*WORK TO BE COMPLETED*: For each entry below, output it exactly as it stands.

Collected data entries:
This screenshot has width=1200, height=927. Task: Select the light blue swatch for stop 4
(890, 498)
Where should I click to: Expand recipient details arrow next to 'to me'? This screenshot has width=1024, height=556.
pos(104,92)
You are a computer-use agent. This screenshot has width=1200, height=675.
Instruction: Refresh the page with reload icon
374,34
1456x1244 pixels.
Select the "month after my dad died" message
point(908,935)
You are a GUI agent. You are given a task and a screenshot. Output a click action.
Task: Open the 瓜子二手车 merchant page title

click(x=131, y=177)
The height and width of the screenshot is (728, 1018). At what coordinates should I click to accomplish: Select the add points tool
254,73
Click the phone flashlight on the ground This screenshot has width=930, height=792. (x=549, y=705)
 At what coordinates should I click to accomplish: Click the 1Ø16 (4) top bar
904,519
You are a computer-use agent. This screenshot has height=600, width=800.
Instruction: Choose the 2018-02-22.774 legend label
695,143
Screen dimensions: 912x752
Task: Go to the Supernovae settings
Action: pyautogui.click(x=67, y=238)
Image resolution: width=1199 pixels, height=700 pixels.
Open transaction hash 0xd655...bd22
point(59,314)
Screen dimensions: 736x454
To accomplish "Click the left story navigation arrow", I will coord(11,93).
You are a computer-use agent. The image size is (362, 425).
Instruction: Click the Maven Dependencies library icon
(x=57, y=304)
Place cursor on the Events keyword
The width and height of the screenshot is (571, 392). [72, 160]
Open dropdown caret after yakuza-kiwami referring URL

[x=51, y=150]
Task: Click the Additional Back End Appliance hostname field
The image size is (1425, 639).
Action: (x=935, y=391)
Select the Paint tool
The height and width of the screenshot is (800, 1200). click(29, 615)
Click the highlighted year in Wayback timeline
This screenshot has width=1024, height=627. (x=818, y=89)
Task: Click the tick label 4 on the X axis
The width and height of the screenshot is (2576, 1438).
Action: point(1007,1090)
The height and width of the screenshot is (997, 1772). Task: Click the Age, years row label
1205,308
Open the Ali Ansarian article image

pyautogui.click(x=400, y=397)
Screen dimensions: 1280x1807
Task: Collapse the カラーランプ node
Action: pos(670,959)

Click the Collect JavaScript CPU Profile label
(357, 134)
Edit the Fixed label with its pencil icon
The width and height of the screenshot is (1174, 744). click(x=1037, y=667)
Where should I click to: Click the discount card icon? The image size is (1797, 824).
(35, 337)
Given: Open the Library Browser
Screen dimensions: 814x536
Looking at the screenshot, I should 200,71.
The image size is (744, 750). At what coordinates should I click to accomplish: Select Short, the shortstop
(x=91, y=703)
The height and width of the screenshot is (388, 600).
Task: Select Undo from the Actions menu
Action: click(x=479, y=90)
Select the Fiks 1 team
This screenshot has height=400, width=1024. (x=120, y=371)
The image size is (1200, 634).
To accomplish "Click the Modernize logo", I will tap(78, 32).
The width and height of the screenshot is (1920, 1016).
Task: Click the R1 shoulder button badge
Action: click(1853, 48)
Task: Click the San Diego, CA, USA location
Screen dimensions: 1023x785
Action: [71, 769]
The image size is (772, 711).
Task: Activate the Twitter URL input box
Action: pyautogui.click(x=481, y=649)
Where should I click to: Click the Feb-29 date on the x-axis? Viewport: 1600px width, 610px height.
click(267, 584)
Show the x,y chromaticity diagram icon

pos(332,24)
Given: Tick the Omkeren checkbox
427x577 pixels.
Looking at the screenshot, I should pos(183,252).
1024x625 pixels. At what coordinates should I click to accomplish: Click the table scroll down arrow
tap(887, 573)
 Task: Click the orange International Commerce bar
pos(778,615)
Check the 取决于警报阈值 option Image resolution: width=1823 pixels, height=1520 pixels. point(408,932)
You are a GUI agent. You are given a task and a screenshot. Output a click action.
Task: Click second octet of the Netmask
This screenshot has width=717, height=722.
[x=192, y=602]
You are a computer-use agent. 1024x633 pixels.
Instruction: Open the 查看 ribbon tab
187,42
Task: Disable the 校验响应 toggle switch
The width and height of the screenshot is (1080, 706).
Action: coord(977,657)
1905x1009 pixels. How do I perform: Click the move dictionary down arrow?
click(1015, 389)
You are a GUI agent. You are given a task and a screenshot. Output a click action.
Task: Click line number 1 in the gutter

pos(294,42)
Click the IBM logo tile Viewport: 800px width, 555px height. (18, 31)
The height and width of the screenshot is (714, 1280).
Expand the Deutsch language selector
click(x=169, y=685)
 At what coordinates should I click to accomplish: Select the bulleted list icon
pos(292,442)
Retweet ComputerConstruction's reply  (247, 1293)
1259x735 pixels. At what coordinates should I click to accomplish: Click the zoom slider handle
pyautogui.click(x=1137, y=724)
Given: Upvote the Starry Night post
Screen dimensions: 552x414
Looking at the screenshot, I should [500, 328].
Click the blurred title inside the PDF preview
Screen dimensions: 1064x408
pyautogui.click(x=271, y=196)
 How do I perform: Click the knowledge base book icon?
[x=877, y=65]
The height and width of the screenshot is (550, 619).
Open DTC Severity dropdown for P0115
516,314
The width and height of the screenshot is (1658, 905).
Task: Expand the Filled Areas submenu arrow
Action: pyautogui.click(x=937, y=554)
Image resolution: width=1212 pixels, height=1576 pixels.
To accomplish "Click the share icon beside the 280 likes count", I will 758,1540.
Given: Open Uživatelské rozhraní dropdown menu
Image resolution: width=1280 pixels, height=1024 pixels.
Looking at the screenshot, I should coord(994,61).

*RESPONSE BOX*:
This screenshot has width=1200, height=927. Task: Select the light blue swatch for stop 4
(890, 498)
Where should I click to: Expand recipient details arrow next to 'to me'? This screenshot has width=1024, height=556.
pos(104,92)
You are a computer-use agent. This screenshot has width=1200, height=675.
Instruction: Refresh the page with reload icon
374,34
1456x1244 pixels.
Select the "month after my dad died" message
point(908,935)
You are a GUI agent. You are given a task and a screenshot. Output a click action.
Task: Open the 瓜子二手车 merchant page title

click(x=131, y=177)
The height and width of the screenshot is (728, 1018). At what coordinates should I click to accomplish: Select the add points tool
254,73
Click the phone flashlight on the ground This screenshot has width=930, height=792. (x=549, y=705)
 At what coordinates should I click to accomplish: Click the 1Ø16 (4) top bar
904,519
You are a computer-use agent. This screenshot has height=600, width=800.
Instruction: Choose the 2018-02-22.774 legend label
695,143
Screen dimensions: 912x752
Task: Go to the Supernovae settings
Action: pyautogui.click(x=67, y=238)
Image resolution: width=1199 pixels, height=700 pixels.
Open transaction hash 0xd655...bd22
point(59,314)
Screen dimensions: 736x454
To accomplish "Click the left story navigation arrow", I will coord(11,93).
You are a computer-use agent. The image size is (362, 425).
Instruction: Click the Maven Dependencies library icon
(x=57, y=304)
Place cursor on the Events keyword
The width and height of the screenshot is (571, 392). [72, 160]
Open dropdown caret after yakuza-kiwami referring URL

[x=51, y=150]
Task: Click the Additional Back End Appliance hostname field
The image size is (1425, 639).
Action: (x=935, y=391)
Select the Paint tool
The height and width of the screenshot is (800, 1200). click(29, 615)
Click the highlighted year in Wayback timeline
This screenshot has width=1024, height=627. (x=818, y=89)
Task: Click the tick label 4 on the X axis
The width and height of the screenshot is (2576, 1438).
Action: point(1007,1090)
The height and width of the screenshot is (997, 1772). Task: Click the Age, years row label
1205,308
Open the Ali Ansarian article image

pyautogui.click(x=400, y=397)
Screen dimensions: 1280x1807
Task: Collapse the カラーランプ node
Action: pos(670,959)

Click the Collect JavaScript CPU Profile label
(357, 134)
Edit the Fixed label with its pencil icon
The width and height of the screenshot is (1174, 744). click(x=1037, y=667)
Where should I click to: Click the discount card icon? The image size is (1797, 824).
(35, 337)
Given: Open the Library Browser
Screen dimensions: 814x536
Looking at the screenshot, I should 200,71.
The image size is (744, 750). At what coordinates should I click to accomplish: Select Short, the shortstop
(x=91, y=703)
The height and width of the screenshot is (388, 600).
Task: Select Undo from the Actions menu
Action: click(x=479, y=90)
Select the Fiks 1 team
This screenshot has height=400, width=1024. (x=120, y=371)
The image size is (1200, 634).
To accomplish "Click the Modernize logo", I will tap(78, 32).
The width and height of the screenshot is (1920, 1016).
Task: Click the R1 shoulder button badge
Action: click(1853, 48)
Task: Click the San Diego, CA, USA location
Screen dimensions: 1023x785
Action: [71, 769]
The image size is (772, 711).
Task: Activate the Twitter URL input box
Action: pyautogui.click(x=481, y=649)
Where should I click to: Click the Feb-29 date on the x-axis? Viewport: 1600px width, 610px height.
click(267, 584)
Show the x,y chromaticity diagram icon

pos(332,24)
Given: Tick the Omkeren checkbox
427x577 pixels.
Looking at the screenshot, I should pos(183,252).
1024x625 pixels. At what coordinates should I click to accomplish: Click the table scroll down arrow
tap(887, 573)
 Task: Click the orange International Commerce bar
pos(778,615)
Check the 取决于警报阈值 option Image resolution: width=1823 pixels, height=1520 pixels. point(408,932)
You are a GUI agent. You are given a task and a screenshot. Output a click action.
Task: Click second octet of the Netmask
This screenshot has width=717, height=722.
[x=192, y=602]
You are a computer-use agent. 1024x633 pixels.
Instruction: Open the 查看 ribbon tab
187,42
Task: Disable the 校验响应 toggle switch
The width and height of the screenshot is (1080, 706).
Action: coord(977,657)
1905x1009 pixels. How do I perform: Click the move dictionary down arrow?
click(1015, 389)
You are a GUI agent. You are given a task and a screenshot. Output a click action.
Task: Click line number 1 in the gutter

pos(294,42)
Click the IBM logo tile Viewport: 800px width, 555px height. (18, 31)
The height and width of the screenshot is (714, 1280).
Expand the Deutsch language selector
click(x=169, y=685)
 At what coordinates should I click to accomplish: Select the bulleted list icon
pos(292,442)
Retweet ComputerConstruction's reply  (247, 1293)
1259x735 pixels. At what coordinates should I click to accomplish: Click the zoom slider handle
pyautogui.click(x=1137, y=724)
Given: Upvote the Starry Night post
Screen dimensions: 552x414
Looking at the screenshot, I should [500, 328].
Click the blurred title inside the PDF preview
Screen dimensions: 1064x408
pyautogui.click(x=271, y=196)
 How do I perform: Click the knowledge base book icon?
[x=877, y=65]
The height and width of the screenshot is (550, 619).
Open DTC Severity dropdown for P0115
516,314
The width and height of the screenshot is (1658, 905).
Task: Expand the Filled Areas submenu arrow
Action: pyautogui.click(x=937, y=554)
Image resolution: width=1212 pixels, height=1576 pixels.
To accomplish "Click the share icon beside the 280 likes count", I will 758,1540.
Given: Open Uživatelské rozhraní dropdown menu
Image resolution: width=1280 pixels, height=1024 pixels.
Looking at the screenshot, I should coord(994,61).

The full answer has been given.